Predefined measures can be found in the dictionary mlr_measures, prefixed with "sim.".

See also

Other Measure: Measure, MeasureClassif, MeasureRegr, mlr_measures, mlr_measures_aic, mlr_measures_bic, mlr_measures_classif.costs, mlr_measures_debug_classif, mlr_measures_elapsed_time, mlr_measures_internal_valid_score, mlr_measures_oob_error, mlr_measures_regr.pinball, mlr_measures_regr.rqr, mlr_measures_regr.rsq, mlr_measures_selected_features

Super class

mlr3::Measure -> MeasureSimilarity

Methods

Inherited methods


Method new()

Creates a new instance of this R6 class.

Usage

MeasureSimilarity$new(
  id,
  param_set = ps(),
  range,
  minimize = NA,
  aggregator = NULL,
  properties = character(),
  predict_type = NA_character_,
  task_properties = character(),
  packages = character(),
  label = NA_character_,
  man = NA_character_
)

Arguments

id

(character(1))
Identifier for the new instance.

param_set

(paradox::ParamSet)
Set of hyperparameters.

range

(numeric(2))
Feasible range for this measure as c(lower_bound, upper_bound). Both bounds may be infinite.

minimize

(logical(1))
Set to TRUE if good predictions correspond to small values, and to FALSE if good predictions correspond to large values. If set to NA (default), tuning this measure is not possible.

aggregator

(function() | NULL)
Function to aggregate over multiple iterations. The role of this function depends on the value of field "average":

  • "macro": A numeric vector of scores (one per iteration) is passed. The aggregate function defaults to mean() in this case.
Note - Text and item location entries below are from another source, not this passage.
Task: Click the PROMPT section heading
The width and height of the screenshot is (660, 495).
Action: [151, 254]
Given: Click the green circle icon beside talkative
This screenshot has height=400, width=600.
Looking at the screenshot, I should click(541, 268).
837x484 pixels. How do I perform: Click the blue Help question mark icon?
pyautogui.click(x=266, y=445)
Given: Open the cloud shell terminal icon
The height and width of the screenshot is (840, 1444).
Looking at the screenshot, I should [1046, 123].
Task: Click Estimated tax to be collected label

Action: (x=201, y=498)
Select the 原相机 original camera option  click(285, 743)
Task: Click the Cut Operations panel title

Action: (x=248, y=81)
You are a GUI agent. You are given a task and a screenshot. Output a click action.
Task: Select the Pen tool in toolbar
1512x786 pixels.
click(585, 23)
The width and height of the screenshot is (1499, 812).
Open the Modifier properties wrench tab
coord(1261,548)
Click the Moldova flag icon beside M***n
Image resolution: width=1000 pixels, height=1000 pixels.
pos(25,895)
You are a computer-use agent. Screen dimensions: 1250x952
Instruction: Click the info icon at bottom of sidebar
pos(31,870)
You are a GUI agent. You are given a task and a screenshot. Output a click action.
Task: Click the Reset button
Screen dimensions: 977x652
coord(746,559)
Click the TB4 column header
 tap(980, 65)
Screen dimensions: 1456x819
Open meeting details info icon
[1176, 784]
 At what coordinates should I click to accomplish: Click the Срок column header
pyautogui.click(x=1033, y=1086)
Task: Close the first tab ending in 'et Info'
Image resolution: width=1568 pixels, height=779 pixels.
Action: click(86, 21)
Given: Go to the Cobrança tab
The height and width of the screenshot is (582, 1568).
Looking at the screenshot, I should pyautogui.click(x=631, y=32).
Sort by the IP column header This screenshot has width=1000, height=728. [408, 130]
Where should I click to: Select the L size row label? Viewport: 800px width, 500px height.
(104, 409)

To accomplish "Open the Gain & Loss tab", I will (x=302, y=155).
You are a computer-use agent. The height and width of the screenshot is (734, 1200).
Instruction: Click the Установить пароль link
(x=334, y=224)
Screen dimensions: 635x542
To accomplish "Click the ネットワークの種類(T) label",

  • "micro": The aggregator function is not used. Instead, predictions from multiple iterations are first combined and then scored in one go.

  • "custom": A ResampleResult is passed to the aggregate function.

properties

(character())
Properties of the measure. Must be a subset of mlr_reflections$measure_properties. Supported by mlr3:

  • "requires_task" (requires the complete Task),

  • "requires_learner" (requires the trained Learner),

  • "requires_model" (requires the trained Learner, including the fitted model),

  • "requires_train_set" (requires the training indices from the Resampling),

  • "na_score" (the measure is expected to occasionally return NA or NaN),

  • "weights" (support weighted scoring using sample weights from task, column role weights_measure), and

  • "primary_iters" (the measure explicitly handles resamplings that only use a subset of their iterations for the point estimate)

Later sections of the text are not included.